In 1830, Congress passed the Indian Removal Act, which authorized the president to negotiate treaties that exchanged Native American tribal lands in the eastern states for lands west of the Mississippi River. Its goal was primarily to remove Native Americans, including the Five Civilized Tribes, from the American Southeast; they occupied land that settlers wanted. Jacksonian Democrats demanded the forcible removal of native populations who refused to acknowledge state laws to reservations in the West; Whigs and religious leaders opposed the move as inhumane. Thousands of deaths resulted from the relocations, as seen in the Cherokee Trail of Tears. Many of the Seminole Indians in Florida refused to move west; they fought the Army for years in the Seminole Wars.
A. Second Great Awakening
3. 19-th century reforms
A. Second Great Awakening
The Second Great Awakening was a Protestant revival movement that affected the entire nation during the early 19th century and led to rapid church growth. The movement began around 1790, gained momentum by 1800, and, after 1820 membership rose rapidly among Baptist and Methodist congregations, whose preachers led the movement. It was past its peak by the 1840s.

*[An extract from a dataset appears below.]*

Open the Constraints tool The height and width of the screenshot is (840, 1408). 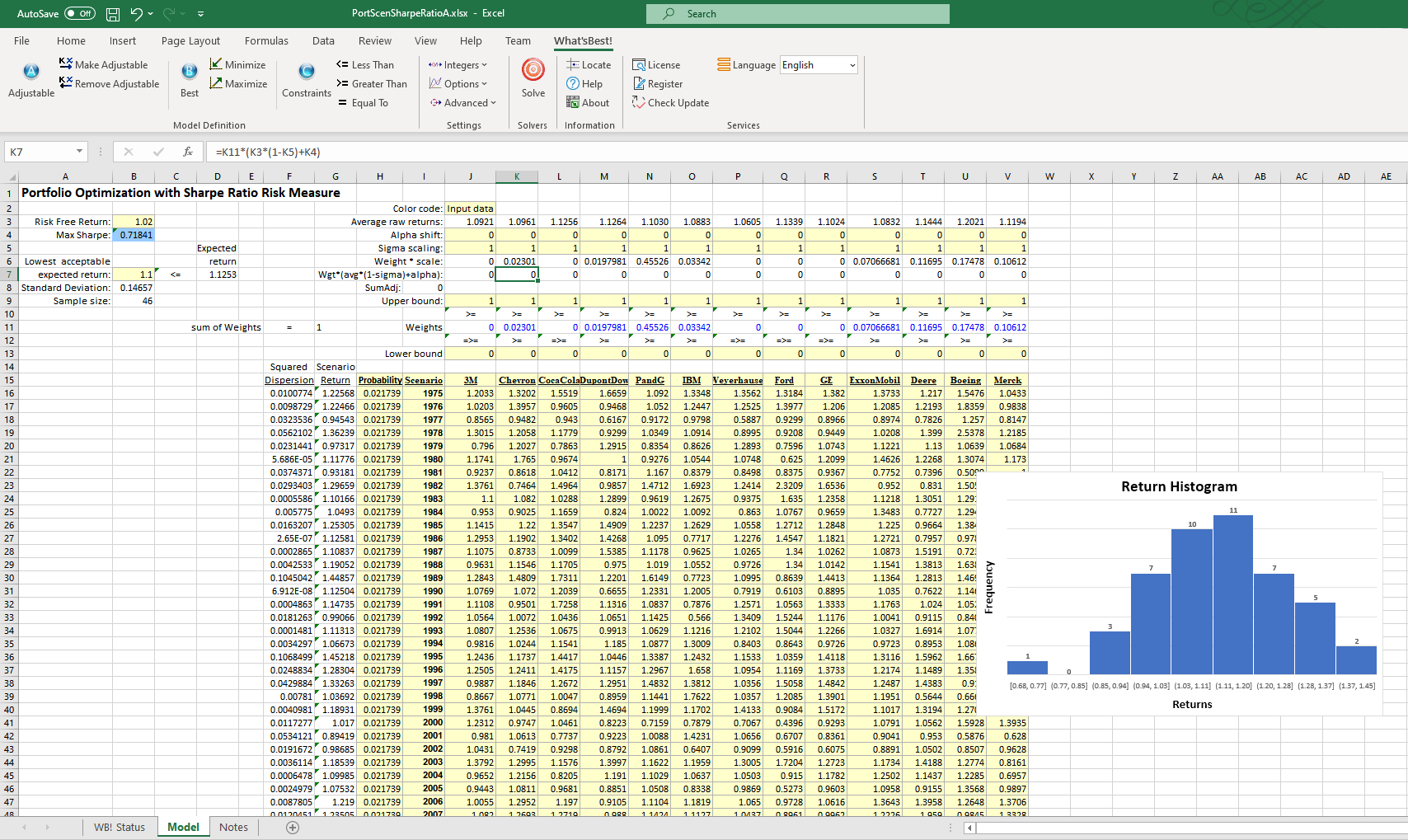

A drawing of a Protestant camp meeting, 1829. |
It enrolled millions of new members in existing evangelical denominations and led to the formation of new denominations. Many converts believed that the Awakening heralded a new millennial age. The Second Great Awakening stimulated the establishment of many reform movements – including abolitionism and temperance designed to remove the evils of society before the anticipated Second Coming of Jesus Christ.
B. Strings of reform - the democratic
upheaval in politics exemplified by Jackson's election was merely one phase of
the long American quest for greater rights and opportunities for all citizens.

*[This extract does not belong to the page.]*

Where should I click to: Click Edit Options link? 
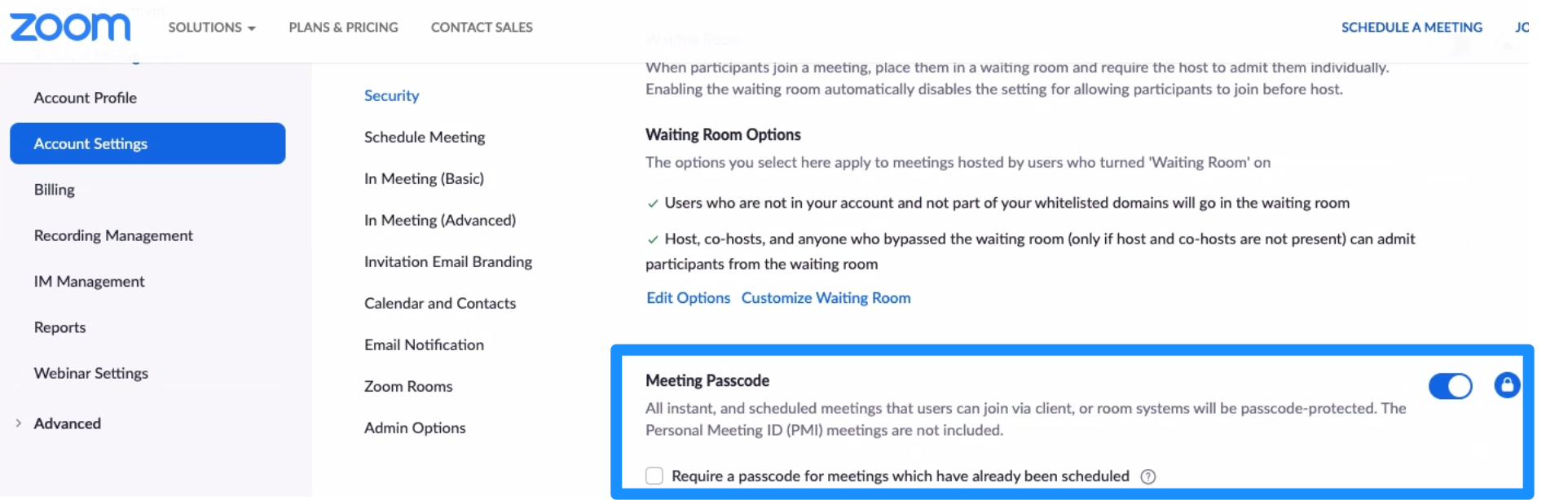[688, 298]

Another was the beginning of labor organization. In 1835 labor forces in
Philadelphia, Pennsylvania, succeeded in reducing the old
"dark-to-dark" workday to a 10-hour day. New Hampshire, Rhode Island,
Ohio and the new state of California, admitted to the Union in 1850, undertook
similar reforms.
The spread of
suffrage had already led to a new concept of education, for clear-sighted
statesmen everywhere perceived the threat to universal suffrage from an
untutored, illiterate electorate. These men - DeWitt Clinton in New York,
Abraham Lincoln in Illinois and Horace Mann in Massachusetts - were now
supported by organized labor, whose leaders demanded free, tax-supported
schools open to all children. Gradually, in one state after another,
legislation was enacted to provide for such free instruction. The public school
system became common throughout the northern part of the country. In other
parts of the country, however, the battle for public education continued for
years.
Another
influential social movement that emerged during this period was the opposition
to the sale and use of alcohol, or the temperance movement. It stemmed from a
variety of concerns and motives: religious beliefs, the effect of alcohol on
the work force, and the violence and suffering women and children experienced
at the hands of heavy drinkers. In 1826 Boston ministers organized the Society
for the Promotion of Temperance. Seven years later, in Philadelphia, the
Society convened a national convention, which formed the American Temperance
Union. The Union called for the renunciation of all alcoholic beverages, and
pressed state legislatures to ban their production and sale. Thirteen states
had done so by 1855, although the laws were subsequently challenged in court.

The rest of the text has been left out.